27/02/2021 LE CARTELLE ESATTORIALI E I DEBITI CON L'ERARIO : a cura della redazione di @consulentidellosport

Si sta avvicinando il termine del 28 febbraio , data infausta per tutti gli italiani che hanno , per i più svariati motivi, debiti con l’erario .

La situazione economica, già provata dalla mancata ripresa della crisi del 2008 è stata definitivamente compromessa dalla pandemia e dalle chiusure che in alcuni settori come quello dello sport è ormai al termine del lumicino di speranza di apertura imminente.

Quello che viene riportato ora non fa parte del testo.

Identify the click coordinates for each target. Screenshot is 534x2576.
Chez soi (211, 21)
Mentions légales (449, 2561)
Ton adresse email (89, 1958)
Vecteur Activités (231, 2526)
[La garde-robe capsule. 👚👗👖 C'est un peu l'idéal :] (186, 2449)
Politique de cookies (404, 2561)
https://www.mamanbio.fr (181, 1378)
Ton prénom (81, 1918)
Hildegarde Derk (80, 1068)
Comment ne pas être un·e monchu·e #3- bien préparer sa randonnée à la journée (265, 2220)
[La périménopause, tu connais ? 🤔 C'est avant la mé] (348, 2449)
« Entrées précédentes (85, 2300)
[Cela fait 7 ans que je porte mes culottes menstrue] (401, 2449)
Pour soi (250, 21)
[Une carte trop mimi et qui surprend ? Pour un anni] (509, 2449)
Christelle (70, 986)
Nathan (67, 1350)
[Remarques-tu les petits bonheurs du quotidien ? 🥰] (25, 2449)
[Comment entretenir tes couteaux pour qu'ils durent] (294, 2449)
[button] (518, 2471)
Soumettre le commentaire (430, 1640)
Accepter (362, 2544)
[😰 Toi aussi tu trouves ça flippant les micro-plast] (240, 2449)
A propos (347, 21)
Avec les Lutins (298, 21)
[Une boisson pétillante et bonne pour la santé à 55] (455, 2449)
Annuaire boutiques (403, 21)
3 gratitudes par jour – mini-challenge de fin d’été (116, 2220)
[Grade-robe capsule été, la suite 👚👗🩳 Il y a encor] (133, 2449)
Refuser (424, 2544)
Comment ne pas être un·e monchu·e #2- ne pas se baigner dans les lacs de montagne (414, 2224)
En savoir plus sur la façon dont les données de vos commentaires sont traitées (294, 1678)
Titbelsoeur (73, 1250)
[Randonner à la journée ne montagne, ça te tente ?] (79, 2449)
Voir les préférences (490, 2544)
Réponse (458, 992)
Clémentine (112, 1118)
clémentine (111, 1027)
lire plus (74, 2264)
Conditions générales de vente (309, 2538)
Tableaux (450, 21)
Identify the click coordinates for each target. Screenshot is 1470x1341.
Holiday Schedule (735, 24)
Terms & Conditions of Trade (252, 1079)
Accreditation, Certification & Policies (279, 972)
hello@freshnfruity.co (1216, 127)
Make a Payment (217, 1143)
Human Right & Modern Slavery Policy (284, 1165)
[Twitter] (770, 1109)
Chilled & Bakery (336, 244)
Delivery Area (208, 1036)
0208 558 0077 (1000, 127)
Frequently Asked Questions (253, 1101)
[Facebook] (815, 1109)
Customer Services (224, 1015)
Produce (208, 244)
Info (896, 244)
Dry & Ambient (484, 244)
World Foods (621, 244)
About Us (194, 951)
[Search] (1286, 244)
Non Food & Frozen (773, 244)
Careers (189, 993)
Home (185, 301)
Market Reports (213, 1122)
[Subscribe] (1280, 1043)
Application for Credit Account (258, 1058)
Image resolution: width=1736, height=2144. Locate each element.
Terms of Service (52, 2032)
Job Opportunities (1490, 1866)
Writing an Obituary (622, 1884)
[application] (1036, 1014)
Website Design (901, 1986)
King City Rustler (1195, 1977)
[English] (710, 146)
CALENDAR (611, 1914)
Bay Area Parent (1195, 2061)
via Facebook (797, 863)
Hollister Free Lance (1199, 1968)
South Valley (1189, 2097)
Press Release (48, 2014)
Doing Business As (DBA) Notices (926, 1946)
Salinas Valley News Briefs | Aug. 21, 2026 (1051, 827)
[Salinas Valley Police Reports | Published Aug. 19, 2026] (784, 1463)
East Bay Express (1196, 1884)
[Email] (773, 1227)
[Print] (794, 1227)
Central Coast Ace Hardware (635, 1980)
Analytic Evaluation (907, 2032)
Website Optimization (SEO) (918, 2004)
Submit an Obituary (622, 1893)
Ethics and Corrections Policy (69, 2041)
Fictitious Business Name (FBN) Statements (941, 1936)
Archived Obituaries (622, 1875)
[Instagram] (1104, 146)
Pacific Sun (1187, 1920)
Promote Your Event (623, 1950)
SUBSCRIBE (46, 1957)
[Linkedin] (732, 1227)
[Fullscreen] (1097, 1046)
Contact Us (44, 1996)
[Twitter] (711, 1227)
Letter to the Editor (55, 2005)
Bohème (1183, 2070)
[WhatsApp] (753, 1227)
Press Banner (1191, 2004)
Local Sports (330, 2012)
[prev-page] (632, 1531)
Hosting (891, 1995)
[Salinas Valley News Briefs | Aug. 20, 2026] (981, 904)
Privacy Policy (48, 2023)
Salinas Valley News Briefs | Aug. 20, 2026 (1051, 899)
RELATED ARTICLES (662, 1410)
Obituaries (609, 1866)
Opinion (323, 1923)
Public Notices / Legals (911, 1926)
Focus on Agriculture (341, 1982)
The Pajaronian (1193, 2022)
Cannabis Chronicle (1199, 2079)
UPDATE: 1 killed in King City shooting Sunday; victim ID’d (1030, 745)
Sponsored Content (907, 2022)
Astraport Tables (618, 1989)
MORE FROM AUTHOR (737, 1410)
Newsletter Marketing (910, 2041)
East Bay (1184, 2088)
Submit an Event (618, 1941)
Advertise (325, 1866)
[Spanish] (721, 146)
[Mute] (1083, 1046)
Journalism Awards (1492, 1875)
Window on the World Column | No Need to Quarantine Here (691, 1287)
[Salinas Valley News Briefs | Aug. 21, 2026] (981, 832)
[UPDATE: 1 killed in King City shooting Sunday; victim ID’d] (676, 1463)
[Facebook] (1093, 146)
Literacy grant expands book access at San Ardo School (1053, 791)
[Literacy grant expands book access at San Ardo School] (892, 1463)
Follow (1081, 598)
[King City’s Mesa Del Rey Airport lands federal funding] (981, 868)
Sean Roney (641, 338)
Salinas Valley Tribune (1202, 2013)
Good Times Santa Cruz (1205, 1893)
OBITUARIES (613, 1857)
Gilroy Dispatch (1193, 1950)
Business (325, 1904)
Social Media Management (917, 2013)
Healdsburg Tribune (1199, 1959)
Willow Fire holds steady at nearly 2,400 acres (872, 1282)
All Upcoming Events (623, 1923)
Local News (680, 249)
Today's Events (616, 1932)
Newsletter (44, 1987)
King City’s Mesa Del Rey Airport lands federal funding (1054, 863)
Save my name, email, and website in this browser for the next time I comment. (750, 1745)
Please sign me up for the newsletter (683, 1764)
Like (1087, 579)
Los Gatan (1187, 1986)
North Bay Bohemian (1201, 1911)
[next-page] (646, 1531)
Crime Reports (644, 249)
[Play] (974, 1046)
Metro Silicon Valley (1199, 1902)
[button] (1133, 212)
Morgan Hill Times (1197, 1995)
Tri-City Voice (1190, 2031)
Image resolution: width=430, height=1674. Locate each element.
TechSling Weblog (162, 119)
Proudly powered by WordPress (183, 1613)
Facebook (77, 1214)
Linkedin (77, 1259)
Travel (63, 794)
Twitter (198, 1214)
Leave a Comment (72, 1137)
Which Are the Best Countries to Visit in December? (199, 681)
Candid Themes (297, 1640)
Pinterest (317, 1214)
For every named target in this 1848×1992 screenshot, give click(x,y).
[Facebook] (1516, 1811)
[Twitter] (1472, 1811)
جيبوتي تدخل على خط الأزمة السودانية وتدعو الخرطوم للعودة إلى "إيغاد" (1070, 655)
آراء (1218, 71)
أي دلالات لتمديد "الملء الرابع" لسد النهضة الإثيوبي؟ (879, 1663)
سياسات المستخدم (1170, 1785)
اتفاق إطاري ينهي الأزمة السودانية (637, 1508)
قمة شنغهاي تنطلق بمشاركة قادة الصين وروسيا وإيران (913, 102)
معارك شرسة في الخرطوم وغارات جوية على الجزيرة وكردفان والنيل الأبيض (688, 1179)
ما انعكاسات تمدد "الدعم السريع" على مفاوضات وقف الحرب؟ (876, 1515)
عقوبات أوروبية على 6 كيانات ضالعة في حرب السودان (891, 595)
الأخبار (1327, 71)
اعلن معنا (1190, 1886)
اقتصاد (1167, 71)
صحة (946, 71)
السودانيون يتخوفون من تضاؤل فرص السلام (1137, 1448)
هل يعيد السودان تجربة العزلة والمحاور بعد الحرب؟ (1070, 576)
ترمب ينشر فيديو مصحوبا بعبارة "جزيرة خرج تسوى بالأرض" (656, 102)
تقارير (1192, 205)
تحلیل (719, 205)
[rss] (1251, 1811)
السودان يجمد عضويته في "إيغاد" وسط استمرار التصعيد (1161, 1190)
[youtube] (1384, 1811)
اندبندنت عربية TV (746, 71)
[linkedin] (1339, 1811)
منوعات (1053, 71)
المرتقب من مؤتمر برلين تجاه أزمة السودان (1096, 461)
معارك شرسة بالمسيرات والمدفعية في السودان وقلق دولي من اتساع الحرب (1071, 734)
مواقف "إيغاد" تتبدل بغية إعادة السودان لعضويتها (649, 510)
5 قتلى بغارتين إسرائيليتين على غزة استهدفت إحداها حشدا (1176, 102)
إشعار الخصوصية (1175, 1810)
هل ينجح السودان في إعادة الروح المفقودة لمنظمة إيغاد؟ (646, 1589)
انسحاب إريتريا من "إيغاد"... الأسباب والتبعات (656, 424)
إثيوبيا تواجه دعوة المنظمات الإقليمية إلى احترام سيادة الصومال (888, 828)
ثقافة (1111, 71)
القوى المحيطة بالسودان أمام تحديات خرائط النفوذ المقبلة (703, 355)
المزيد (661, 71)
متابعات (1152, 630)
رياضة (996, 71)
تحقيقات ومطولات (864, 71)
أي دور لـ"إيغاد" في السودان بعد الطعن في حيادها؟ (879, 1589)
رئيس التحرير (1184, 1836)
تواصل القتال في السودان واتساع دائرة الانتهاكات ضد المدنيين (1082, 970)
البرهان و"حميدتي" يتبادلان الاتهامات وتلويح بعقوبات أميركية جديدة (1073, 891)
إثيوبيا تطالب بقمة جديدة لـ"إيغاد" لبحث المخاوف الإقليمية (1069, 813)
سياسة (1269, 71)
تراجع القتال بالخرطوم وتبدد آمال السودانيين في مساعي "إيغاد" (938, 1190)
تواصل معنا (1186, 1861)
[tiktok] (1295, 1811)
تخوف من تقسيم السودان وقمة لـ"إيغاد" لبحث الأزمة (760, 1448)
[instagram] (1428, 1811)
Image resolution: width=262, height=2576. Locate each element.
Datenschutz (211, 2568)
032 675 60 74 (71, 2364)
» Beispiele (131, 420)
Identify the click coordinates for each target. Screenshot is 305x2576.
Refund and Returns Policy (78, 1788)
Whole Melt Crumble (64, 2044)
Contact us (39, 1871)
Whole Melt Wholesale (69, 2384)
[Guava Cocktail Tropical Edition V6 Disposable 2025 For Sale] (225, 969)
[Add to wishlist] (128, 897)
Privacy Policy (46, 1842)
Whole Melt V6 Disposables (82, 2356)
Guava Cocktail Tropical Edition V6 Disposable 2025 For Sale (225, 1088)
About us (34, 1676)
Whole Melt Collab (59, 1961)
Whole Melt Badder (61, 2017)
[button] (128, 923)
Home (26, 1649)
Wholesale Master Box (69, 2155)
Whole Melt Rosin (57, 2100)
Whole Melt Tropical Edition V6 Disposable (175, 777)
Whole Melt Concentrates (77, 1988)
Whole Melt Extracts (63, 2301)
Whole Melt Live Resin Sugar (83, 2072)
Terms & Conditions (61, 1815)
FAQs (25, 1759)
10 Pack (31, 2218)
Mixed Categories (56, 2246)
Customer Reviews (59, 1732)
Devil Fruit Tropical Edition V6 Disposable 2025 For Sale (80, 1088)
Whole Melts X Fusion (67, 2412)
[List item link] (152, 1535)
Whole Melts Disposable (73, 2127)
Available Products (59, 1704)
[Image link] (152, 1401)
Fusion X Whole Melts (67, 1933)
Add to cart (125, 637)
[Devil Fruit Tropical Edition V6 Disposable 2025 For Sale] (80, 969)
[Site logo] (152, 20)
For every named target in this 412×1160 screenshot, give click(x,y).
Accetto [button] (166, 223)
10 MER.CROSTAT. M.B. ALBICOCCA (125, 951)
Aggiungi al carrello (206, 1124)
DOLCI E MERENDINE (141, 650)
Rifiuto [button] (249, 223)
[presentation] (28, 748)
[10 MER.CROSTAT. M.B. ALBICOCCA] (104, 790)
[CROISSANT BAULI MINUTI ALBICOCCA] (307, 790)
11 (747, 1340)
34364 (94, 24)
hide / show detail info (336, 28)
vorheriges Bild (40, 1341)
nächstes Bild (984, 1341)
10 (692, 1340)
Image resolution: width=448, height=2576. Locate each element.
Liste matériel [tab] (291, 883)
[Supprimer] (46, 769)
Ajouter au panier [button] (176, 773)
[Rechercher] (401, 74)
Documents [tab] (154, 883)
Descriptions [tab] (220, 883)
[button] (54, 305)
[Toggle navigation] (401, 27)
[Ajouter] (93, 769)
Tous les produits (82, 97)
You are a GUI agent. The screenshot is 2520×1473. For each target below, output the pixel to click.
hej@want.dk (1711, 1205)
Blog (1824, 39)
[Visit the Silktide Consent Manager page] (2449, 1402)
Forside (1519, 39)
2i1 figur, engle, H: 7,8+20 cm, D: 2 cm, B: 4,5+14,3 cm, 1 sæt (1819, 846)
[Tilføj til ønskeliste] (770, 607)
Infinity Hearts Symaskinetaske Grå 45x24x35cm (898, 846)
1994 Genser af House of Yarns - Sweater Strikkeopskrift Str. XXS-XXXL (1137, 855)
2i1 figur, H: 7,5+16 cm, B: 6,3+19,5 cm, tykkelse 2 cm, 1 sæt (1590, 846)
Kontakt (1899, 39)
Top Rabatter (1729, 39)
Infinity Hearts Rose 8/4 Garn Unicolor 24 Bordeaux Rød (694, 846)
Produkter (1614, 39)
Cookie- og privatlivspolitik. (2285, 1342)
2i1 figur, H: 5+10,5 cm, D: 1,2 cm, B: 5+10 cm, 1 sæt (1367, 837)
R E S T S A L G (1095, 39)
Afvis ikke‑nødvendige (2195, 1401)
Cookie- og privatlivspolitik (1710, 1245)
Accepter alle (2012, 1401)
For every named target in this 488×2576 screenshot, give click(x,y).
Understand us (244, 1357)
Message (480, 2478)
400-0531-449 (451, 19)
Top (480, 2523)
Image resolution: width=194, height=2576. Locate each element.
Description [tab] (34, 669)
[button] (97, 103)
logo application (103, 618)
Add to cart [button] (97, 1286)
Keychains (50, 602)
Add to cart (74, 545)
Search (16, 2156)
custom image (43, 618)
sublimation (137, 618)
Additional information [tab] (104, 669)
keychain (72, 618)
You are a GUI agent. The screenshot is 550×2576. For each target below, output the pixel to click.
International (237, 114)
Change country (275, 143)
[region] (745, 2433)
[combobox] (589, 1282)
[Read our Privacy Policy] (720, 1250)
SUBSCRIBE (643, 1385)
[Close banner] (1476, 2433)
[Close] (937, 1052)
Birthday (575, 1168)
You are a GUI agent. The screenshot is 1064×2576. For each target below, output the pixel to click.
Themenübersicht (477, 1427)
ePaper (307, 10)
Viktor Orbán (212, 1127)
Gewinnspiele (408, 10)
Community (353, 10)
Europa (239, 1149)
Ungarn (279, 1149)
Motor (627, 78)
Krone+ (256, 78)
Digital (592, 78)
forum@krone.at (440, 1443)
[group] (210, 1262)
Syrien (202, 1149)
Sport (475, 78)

Si parla già del 6 aprile e ben si può immaginare che questa ipotetica apertura sarà presumibilmente ulteriormente prolungata data la circostanza della dichiarazione dello stato di emergenza al 30 aprile.

Lo sport appare, nella mente del legislatore di qualsiasi sesso, età o colore politico, il centro nevralgico della diffusione capillare del virus pur essendo palestre e piscine chiuse dal lontano 24 ottobre. Si sentono voci di possibili riaperture di altri settori ( e siamo felici per loro e per l’Italia) ma per lo sport no: lo sport di base fino al 6 aprile pare non essere possibile farlo .

In queste ore si sta parlando anche della possibilità di considerare l’esigenza di un differimento riguardo a cartelle e debiti pregressi che, data la situazione è ben difficile potere pagare puntualmente . Se già si faceva fatica prima immaginiamoci ora.

Dagli ultimi aggiornamenti pare possibilità l’ipotesi di una pace fiscale che verrà contenuta del prossimo decreto che a questo giro non si chiamerà Ristori ma Sostegno : proroga postuma delle rate di rottamazione ter e saldo e stralcio delle cartelle , cancellazione dei debiti fino a 5000 euro .

Se ne parlerà a metà settimana prossima, ben dopo il 28 febbraio data entro la quale si dovrebbe provvedere al saldo del dovuto : ben 7 rate di rottamazione ter delle cartelle e saldo e stralcio e ripresa dal 1 di marzo della attività di notifica da parte della Agenzia della Riscossione e ripartenza per dei termini per pagare i debiti congelati dallo scorso 8 marzo.

C’è anche un ulteriore problema: i 450.000 miliardi di debiti inesigibili per i quali da tempo viene chiesto un intervento risolutore.

Attendiamo la prossima settima con speranza che il cambio di nome , da Ristori a Sostegno, diventi realmente per molti italiani un reale aiuto in uno dei periodi più bui della nostra storia.